Le visage de Zangari rougit. « Vous me croyez lâche ? La seule chose dont vous devez vous préoccuper, c'est que cela fonctionnera comme vous l'aviez promis, parce que si ce n'est pas le cas, je jure que je vais vous ruiner. Vous m'entendez ? Maintenant, donnez-moi la putain de boîte ! » Il claqua une lourde bourse de pièces sur le comptoir.
Sydri le regarda, une expression perplexe sur le visage, puis disparut dans l'arrière-salle.

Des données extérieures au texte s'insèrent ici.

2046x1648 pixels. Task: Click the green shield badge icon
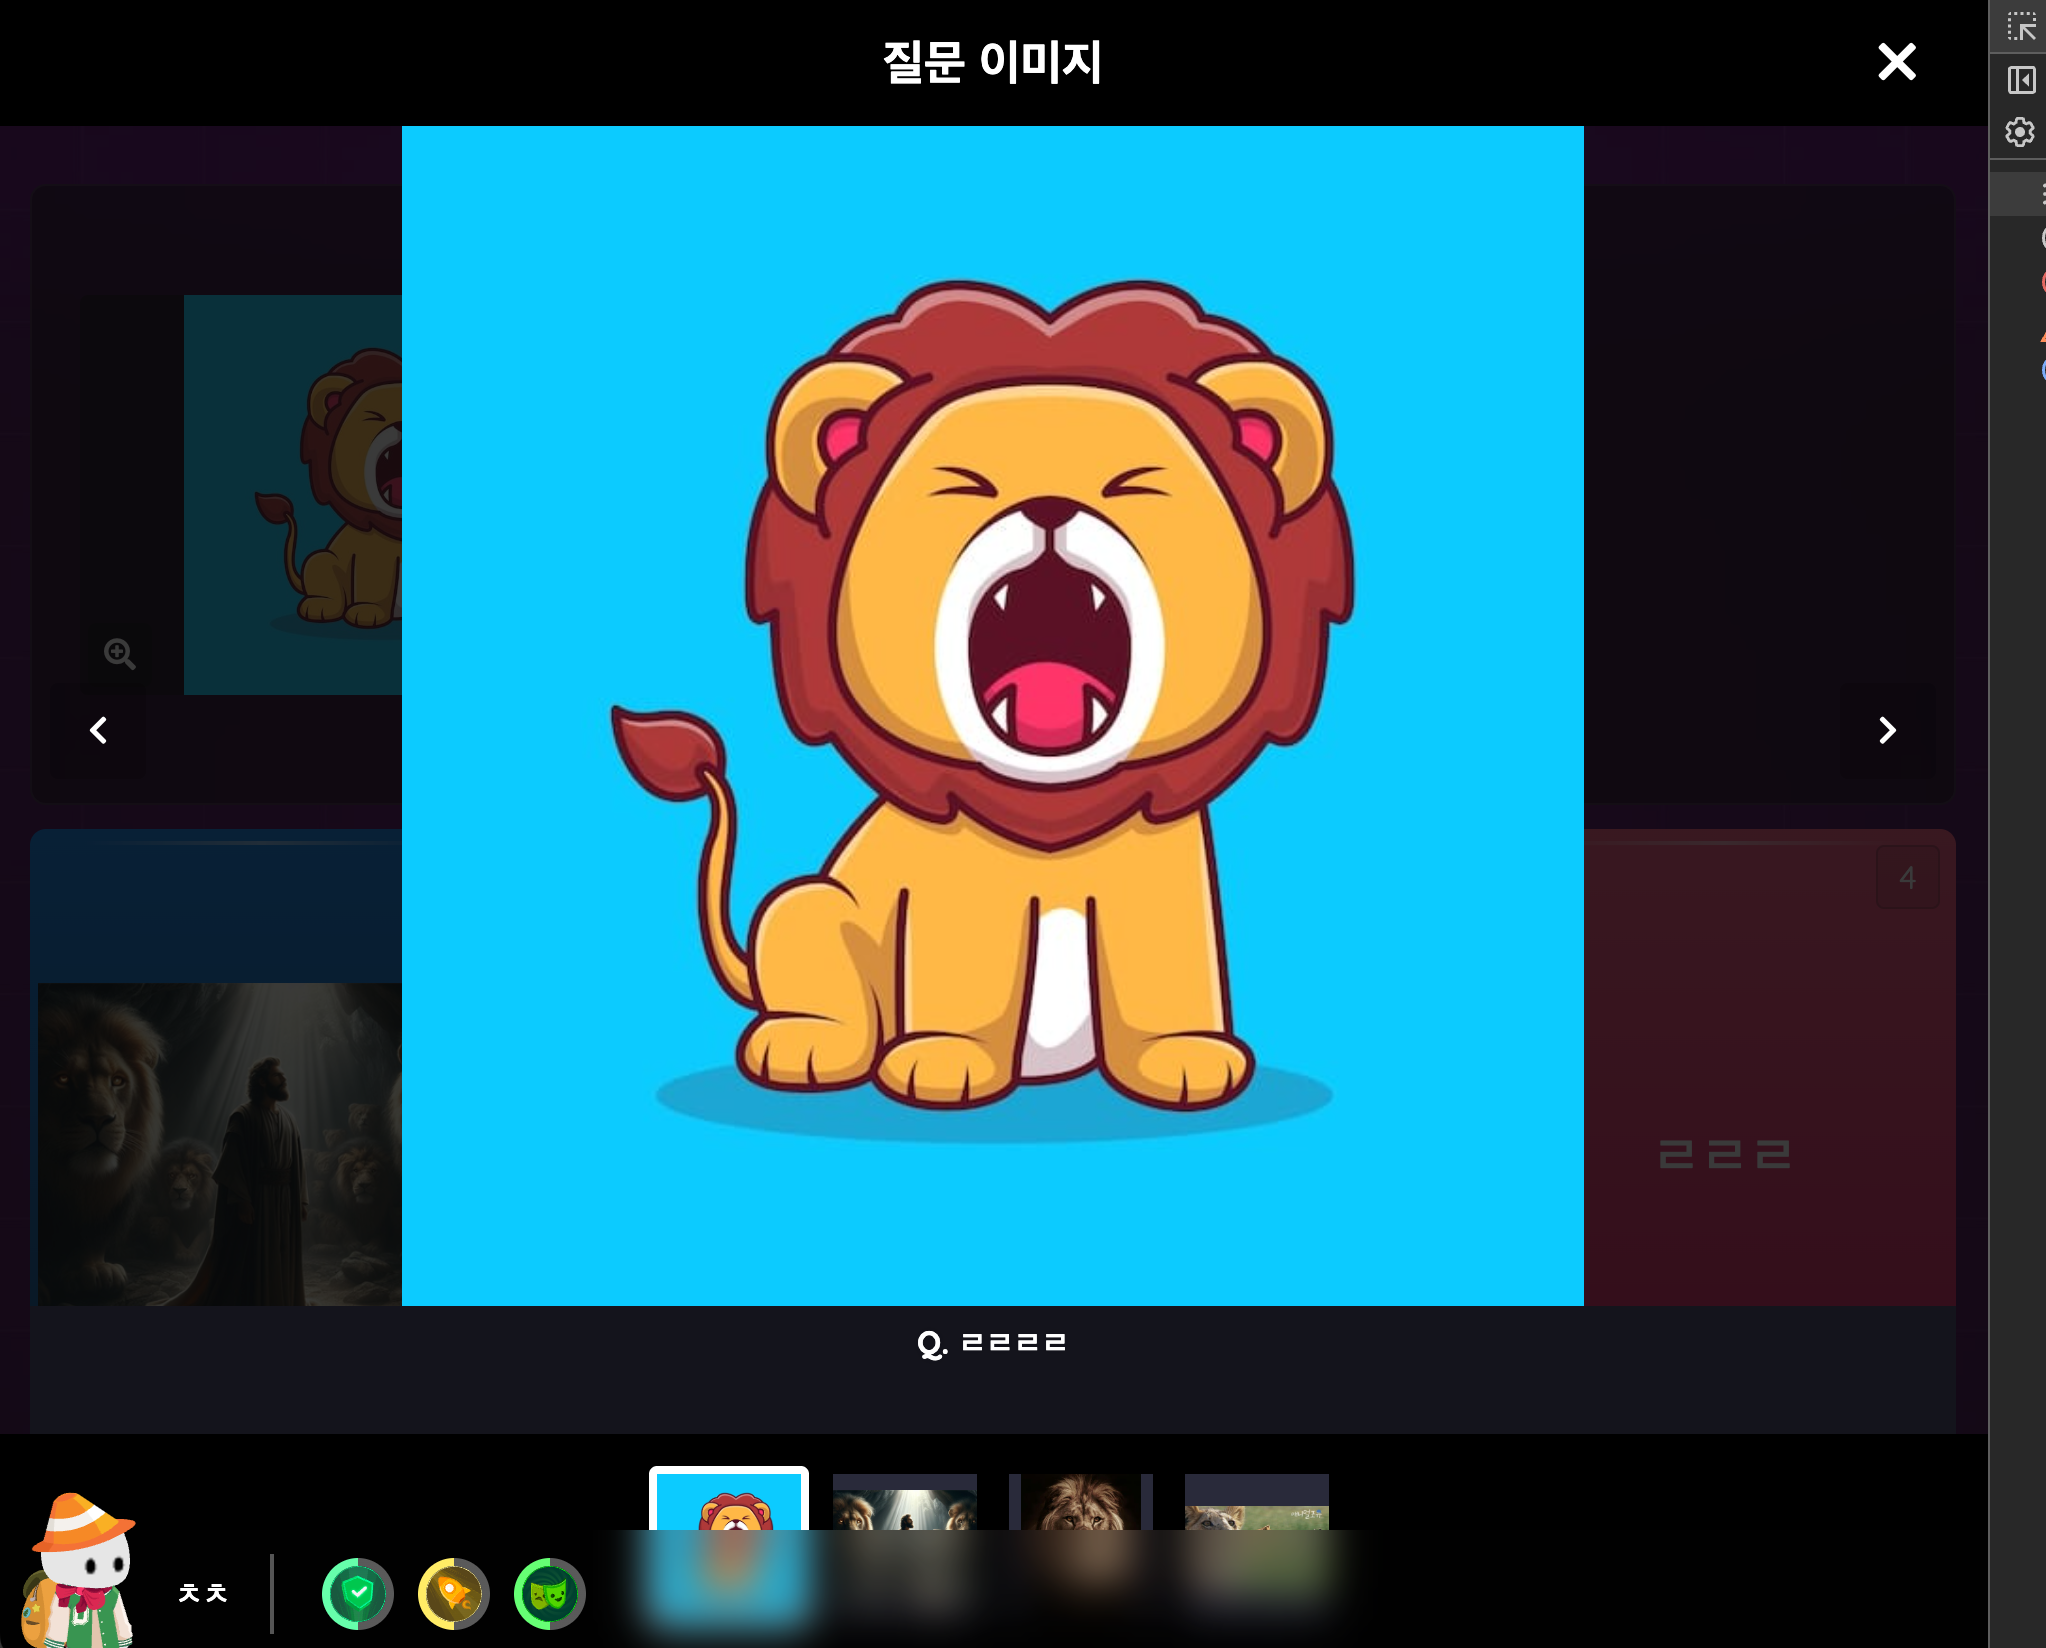[x=358, y=1593]
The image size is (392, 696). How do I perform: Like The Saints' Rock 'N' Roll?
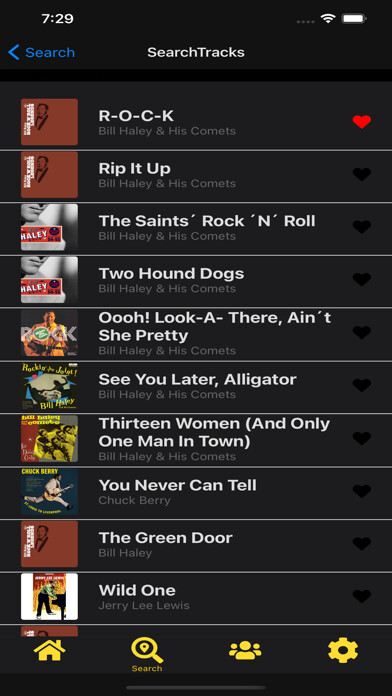click(x=361, y=227)
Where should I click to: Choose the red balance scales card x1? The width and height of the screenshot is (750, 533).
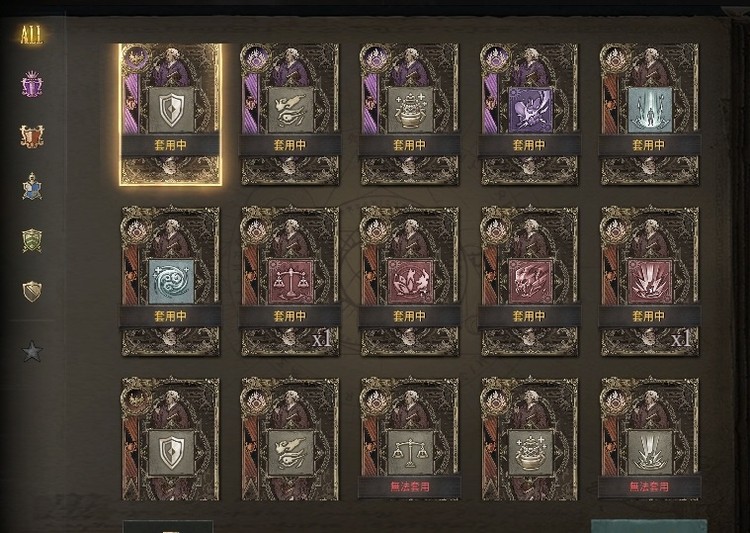coord(290,281)
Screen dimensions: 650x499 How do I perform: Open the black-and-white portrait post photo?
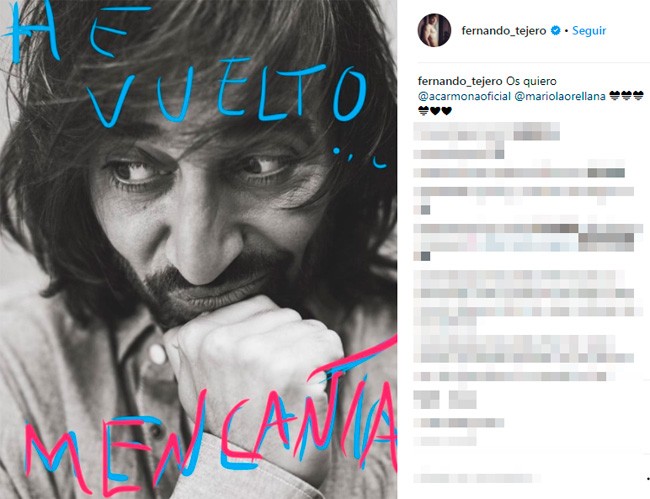pos(199,250)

Elle émergea avec deux coffrets cadeaux doublés de satin, l'un plus petit que l'autre.
« La voici. Je m'excuse si je vous ai offensé, mais je devais en être sûr. La plus petite boîte est pour vous - mon autre client n'a jamais récupéré la broche. Le matériel pour la boîte à musique était moins cher que prévu, alors je pense que cela fera la différence. »
Zangari lutta pour garder un sourire avide de son visage alors qu'il saisissait les boîtes et partait.
Les musiciens avaient déjà commencé à jouer en bas alors que Zangari finissait de s'habiller. L'occasion était le gala d'anniversaire de sa femme, et cela ne le dérangeait pas d'être un peu en retard. Après cela, il lui donnerait la boîte à musique, et quelques jours plus tard, sa nouvelle vie pourrait commencer.
Il se regarda dans le miroir et vit un homme complètement maître de son monde. Il drapa une cape légère sur ses épaules - c'était un bon poids pour l'été, mais elle avait toujours été un peu étroite pour lui. Après l'avoir vainement ajustée pendant quelques secondes, il se rendit compte que sa nouvelle broche la fixerait parfaitement.
Il le cueillit délicatement dans la boîte cadeau, en prenant soin de ne pas endommager le fil délicat. Il ouvrit le fermoir et le ferma à travers la cape. Il y eut un bref éclair de douleur.
Il avait piqué son pouce sur la broche, et pour une raison quelconque, il avait trouvé cela hilarant. Il rit plus fort et avec plus d'enthousiasme que depuis des années, une pure joie remplissant son cœur. Il se sentit un peu étourdi et s'assit sur son lit. Sa tête tourna un peu et il retomba à plat sur son lit. Cela aussi semblait incroyablement drôle.
Zangari leva les yeux vers le plafond de sa chambre vide et son rire ralentit. Peut-être qu'il se reposerait un moment avant de descendre. Le lit était confortable et il était heureux ici. Mais en fermant les yeux, il se demanda pourquoi il avait si froid par une si chaude nuit d'été.